Les trois mots du titre, L’Un vers l’autre, portent le sceau de François Cheng : ils sont trois, justement, comme le yin, le yang et le vide médian, lieu du souffle et de l’échange ; comme la trinité taoïste Ciel, Terre, Homme ; comme les trois temps nécessaires à l’artiste chan pour aller de la perception des apparences à la contemplation de la vie profonde, en passant par l’effacement de soi.

« L’un », « l’autre », entités opaques et indéfinies, s’ignoreraient sans ce léger « vers », à la sonorité cristalline, qui les relie et les éclaire.

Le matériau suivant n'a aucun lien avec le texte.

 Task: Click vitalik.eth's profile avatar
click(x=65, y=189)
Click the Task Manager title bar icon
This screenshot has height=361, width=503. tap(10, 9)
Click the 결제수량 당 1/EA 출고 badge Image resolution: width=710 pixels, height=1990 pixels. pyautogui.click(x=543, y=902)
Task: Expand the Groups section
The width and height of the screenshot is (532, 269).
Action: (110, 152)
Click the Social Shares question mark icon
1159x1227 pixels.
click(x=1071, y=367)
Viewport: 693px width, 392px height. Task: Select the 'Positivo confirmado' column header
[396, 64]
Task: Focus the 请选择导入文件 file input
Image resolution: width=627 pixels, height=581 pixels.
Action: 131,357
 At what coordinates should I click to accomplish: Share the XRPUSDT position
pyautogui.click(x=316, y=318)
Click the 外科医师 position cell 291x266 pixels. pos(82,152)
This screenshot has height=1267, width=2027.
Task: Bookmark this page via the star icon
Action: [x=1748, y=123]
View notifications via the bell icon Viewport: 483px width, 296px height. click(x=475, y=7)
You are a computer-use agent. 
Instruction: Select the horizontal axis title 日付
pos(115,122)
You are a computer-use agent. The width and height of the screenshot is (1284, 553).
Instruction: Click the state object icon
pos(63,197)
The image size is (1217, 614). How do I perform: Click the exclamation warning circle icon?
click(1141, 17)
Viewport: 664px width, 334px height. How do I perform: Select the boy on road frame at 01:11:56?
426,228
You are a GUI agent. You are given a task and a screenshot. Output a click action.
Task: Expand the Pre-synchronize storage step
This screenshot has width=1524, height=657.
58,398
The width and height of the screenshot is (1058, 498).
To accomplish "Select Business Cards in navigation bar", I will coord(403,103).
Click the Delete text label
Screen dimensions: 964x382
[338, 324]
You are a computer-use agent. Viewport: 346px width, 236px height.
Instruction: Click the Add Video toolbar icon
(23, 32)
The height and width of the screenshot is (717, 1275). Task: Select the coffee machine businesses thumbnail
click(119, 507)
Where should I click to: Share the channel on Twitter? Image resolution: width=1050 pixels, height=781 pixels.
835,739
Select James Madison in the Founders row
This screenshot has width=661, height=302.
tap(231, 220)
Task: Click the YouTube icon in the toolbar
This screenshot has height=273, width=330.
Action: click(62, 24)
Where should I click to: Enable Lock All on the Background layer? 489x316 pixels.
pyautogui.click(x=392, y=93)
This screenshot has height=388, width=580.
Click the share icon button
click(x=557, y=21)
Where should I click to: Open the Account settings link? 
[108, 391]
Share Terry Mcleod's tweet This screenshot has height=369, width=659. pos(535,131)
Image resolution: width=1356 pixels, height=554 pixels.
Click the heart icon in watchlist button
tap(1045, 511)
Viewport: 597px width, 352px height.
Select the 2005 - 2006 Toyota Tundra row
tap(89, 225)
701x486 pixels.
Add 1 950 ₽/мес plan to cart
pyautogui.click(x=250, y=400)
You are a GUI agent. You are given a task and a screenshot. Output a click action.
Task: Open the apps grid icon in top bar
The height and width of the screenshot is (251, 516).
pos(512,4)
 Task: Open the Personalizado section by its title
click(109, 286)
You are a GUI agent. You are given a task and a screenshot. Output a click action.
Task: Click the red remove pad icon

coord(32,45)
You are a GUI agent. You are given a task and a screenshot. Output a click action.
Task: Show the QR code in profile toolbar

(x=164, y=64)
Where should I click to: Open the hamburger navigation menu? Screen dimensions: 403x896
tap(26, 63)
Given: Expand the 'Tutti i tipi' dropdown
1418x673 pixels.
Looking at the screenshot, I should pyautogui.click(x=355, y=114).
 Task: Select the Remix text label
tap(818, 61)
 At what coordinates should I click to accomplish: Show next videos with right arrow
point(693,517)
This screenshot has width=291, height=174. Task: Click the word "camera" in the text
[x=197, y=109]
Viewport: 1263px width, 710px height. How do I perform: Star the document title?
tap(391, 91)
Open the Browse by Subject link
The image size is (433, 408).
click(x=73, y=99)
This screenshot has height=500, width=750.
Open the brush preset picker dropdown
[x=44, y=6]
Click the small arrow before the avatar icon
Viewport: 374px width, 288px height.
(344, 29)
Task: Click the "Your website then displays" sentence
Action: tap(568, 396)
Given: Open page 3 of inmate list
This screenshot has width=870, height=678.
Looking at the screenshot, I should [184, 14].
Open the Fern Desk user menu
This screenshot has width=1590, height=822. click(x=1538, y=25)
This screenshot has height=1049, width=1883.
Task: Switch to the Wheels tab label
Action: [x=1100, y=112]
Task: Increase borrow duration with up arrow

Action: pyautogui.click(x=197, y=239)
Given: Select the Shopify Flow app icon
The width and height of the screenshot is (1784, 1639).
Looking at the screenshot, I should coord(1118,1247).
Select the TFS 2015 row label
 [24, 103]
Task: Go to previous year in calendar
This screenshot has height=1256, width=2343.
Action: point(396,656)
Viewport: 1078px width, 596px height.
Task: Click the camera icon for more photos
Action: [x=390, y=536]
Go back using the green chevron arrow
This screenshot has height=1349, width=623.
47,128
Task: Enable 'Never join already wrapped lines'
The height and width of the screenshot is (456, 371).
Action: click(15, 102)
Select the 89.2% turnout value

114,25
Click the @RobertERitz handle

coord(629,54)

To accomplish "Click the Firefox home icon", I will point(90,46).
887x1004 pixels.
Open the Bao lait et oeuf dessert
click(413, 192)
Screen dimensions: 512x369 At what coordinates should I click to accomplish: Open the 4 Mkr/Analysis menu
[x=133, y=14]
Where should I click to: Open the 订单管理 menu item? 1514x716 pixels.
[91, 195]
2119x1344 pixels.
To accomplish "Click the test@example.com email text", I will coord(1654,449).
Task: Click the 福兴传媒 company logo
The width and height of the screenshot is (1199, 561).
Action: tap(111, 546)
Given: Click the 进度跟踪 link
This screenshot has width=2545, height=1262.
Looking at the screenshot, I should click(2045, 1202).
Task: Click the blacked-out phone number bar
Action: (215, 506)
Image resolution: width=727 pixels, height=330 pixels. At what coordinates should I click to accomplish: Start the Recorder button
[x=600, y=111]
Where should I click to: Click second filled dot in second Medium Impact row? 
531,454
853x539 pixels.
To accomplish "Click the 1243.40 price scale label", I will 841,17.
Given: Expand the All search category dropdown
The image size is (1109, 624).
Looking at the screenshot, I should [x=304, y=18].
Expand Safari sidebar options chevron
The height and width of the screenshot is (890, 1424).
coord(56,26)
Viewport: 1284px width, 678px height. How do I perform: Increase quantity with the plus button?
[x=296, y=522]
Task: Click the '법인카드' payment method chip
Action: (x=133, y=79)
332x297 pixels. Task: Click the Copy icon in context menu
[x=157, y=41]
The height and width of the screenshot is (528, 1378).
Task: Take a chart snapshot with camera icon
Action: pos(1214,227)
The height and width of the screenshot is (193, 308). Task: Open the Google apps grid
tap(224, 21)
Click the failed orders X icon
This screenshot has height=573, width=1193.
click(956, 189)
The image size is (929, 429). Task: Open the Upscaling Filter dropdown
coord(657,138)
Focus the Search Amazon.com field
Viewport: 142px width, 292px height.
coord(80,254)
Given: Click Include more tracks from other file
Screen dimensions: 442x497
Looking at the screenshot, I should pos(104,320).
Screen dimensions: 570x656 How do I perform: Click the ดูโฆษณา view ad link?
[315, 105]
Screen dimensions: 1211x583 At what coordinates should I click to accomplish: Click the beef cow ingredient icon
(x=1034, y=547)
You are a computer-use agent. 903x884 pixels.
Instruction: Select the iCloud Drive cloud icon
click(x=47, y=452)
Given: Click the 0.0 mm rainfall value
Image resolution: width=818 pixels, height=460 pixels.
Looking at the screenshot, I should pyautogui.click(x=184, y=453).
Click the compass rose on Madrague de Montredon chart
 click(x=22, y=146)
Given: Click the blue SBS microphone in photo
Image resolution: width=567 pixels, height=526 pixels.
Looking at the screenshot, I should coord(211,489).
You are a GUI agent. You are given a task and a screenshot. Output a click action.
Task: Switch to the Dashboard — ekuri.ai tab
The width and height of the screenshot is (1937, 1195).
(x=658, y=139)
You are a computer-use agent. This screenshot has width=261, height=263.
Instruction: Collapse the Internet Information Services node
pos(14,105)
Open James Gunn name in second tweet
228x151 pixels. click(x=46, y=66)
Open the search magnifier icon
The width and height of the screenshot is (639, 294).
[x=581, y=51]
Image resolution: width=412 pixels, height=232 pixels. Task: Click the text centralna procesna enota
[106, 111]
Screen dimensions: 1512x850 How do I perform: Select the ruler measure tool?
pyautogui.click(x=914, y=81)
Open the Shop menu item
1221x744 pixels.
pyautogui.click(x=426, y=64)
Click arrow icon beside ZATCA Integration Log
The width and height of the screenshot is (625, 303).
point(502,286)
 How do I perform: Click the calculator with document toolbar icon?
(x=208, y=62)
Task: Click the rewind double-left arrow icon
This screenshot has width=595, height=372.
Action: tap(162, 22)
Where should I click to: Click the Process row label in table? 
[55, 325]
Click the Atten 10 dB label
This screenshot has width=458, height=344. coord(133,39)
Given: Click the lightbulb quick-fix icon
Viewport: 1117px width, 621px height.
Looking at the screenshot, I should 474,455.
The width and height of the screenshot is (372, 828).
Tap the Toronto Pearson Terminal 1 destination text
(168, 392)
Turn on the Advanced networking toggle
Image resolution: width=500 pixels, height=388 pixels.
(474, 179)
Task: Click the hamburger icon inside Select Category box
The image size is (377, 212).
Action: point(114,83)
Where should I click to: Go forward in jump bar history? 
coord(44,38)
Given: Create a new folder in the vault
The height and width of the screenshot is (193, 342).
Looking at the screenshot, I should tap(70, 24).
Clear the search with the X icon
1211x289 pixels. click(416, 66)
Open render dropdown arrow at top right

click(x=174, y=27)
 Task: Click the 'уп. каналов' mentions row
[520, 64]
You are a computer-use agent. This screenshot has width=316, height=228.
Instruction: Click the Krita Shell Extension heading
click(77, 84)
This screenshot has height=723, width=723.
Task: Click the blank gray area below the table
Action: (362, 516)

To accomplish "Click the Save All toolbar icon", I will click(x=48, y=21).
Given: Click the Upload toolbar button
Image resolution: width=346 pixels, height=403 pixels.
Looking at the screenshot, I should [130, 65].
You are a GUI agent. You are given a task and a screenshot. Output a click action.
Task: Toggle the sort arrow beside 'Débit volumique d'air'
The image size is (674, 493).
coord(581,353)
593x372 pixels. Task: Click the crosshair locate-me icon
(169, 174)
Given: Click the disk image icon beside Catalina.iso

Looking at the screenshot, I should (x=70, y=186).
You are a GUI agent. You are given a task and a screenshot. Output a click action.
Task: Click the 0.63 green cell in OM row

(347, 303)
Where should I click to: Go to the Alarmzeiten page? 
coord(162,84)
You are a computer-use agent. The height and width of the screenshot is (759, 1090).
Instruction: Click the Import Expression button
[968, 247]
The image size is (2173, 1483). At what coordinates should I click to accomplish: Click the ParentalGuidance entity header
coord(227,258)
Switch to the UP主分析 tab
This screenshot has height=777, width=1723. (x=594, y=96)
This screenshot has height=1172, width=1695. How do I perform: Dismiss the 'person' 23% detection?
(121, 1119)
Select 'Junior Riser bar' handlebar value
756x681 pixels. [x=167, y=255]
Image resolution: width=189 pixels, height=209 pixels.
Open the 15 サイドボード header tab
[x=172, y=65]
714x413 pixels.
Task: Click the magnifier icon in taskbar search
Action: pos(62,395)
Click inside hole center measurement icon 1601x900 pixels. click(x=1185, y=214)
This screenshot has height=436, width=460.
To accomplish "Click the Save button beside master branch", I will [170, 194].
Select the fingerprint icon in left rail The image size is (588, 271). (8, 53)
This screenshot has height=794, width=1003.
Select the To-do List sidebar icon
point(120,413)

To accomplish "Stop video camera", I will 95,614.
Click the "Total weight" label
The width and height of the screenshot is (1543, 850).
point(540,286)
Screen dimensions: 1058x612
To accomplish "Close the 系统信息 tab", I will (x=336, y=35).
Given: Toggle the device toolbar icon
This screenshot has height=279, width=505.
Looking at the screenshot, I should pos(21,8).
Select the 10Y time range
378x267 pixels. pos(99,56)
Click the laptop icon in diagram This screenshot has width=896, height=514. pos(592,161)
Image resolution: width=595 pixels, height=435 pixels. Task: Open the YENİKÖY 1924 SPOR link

L’un est ce grand lettré chinois qui est venu habiter la terre de France et la langue française. L’autre ce magnifique poète français que la Chine a révélé à lui-même. François Cheng et Victor Segalen ont fait entre l’Occident extrême (la Bretagne de Segalen) et l’Extrême-Orient un voyage inverse, et aussi différent que peut l’être un exil sans retour d’une exploration volontaire. Mais ils ont en commun d’avoir fait de ce trajet, forcé ou choisi, une « aventure de l’être ».

On est loin, ici, de tout pittoresque exotique, ou d’une comparaison érudite entre deux cultures distantes. À travers ce recueil réunissant trois articles de Cheng sur Segalen, on assiste plutôt à une espèce de transmutation alchimique où le natal et l’étranger s’incorporent jusqu’à donner cette quintessence de l’âme en communion avec le monde.



Une perception mystique
La Chine a d’abord été pour Segalen, qui l’a arpentée en explorateur, une expérience physique. Montagnes et fleuves l’obligent à se colleter avec ce réel qui « triomphe avec brutalité », et qu’il a besoin de saisir charnellement. Mais très vite il entre dans une perception plus profonde de l’espace, qui n’est pas seulement géographique, mais organique, mythique et mystique. Il acquiert ce sens chinois du Lieu vivant, du Site habité par le souffle originel, que prolonge l’architec ture : « Le Monument chinois est mobile, et ses hordes de pavillons, ses cavaleries de toits fougueux, ses poteaux, ses flammes, tout est prêt au départ, toujours, tout est no made », écrit le voyageur français.

Cet espace, ces formes ont trouvé une répercussion unique dans la langue française, grâce à Segalen. Qui aime le poète souverain de Stèles, ses décrets hiératiques, ses déploiements fastueux et ses retirements secrets le goûtera mieux encore, distillé par le regard chinois de François Cheng. L’auteur s’étonne de certaine thèse selon laquelle la Chine de Segalen serait purement imaginaire, simple prétexte stylistique. Sa lecture attentive et fraternelle est plus convaincante et plus pénétrante. Ce n’est pas celle d’un critique mais d’un compagnon de voyage, qui reconnaît intimement « cette manière si spécifique de sentir et de percevoir le Réel, de douer les images d’une dimension visionnaire ».